For the first sensitivity analysis, the patient population was expanded to all 113 enrolled patients in CARTITUDE-1, including patients who underwent apheresis but withdrew prior to the cilta-cel infusion. To make the physician’s choice cohort comparable to the enrolled population of CARTITUDE-1, all events from the initiation of physician’s choice of treatment were included. In the second analysis, a multivariable regression model that included the base-case covariates was conducted without the use of weights. The third analysis adjusted for the following variables: hemoglobin level, prior stem cell transplant, Eastern Cooperative Oncology Group status, race, sex, and type of MM, in addition to the base-case variables. The fourth analysis used a modified definition of PFS in the physician’s choice cohort, defined as the time from the index date to disease progression, switch to subsequent treatment, or death due to any cause, whichever occurred first.
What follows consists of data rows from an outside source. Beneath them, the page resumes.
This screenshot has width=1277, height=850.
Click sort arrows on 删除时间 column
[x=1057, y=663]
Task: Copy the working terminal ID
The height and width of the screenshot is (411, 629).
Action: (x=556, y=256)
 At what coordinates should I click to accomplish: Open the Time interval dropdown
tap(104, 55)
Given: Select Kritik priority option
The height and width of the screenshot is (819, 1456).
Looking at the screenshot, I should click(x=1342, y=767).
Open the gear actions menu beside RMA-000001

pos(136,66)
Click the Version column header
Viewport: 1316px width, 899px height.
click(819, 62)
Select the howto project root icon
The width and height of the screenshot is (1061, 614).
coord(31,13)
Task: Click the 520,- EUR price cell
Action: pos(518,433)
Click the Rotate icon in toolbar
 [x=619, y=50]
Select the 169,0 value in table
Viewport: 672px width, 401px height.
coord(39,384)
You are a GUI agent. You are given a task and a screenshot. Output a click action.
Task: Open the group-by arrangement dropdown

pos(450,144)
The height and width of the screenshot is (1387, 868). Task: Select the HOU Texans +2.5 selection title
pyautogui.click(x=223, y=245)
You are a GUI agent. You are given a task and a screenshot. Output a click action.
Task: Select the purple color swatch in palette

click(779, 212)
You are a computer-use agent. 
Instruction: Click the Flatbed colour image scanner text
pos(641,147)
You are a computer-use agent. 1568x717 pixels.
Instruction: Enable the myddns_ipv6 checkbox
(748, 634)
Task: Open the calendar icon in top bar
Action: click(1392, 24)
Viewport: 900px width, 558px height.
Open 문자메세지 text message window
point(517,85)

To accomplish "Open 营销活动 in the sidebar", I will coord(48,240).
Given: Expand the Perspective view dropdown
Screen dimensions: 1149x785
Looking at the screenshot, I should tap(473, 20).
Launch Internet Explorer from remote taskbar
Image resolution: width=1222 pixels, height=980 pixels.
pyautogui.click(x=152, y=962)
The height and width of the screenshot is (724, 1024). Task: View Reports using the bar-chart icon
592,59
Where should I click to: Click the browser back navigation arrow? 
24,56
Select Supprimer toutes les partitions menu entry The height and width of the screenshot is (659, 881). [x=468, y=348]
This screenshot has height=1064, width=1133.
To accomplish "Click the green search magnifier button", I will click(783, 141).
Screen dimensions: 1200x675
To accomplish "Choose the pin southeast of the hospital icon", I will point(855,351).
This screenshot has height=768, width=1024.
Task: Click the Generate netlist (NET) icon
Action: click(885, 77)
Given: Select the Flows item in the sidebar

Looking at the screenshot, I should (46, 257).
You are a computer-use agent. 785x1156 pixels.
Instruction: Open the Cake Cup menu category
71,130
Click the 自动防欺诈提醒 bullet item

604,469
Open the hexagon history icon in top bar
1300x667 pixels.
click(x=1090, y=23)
Last, a subgroup analysis was conducted considering only patients from the treated population of CARTITUDE-1 and the physician’s choice cohort who were penta-refractory (to at least two IMiDs, two PIs, and an anti-CD38 MoAB).
Research Ethics Statement
The CARTITUDE-1 trial protocol was reviewed and approved by an independent ethics committee/institutional review board at all participating sites. All patients participating in the trial provided written informed consent. Similarly, the protocols of the clinical trials of daratumumab (POLLUX , CASTOR , and EQUULEUS ) were approved by local or independent institutional review boards or ethics committees at participating sites and all patients provided written informed consent. The current analyses were conducted in accordance with a protocol and statistical analysis plan developed prior to the start of data analysis.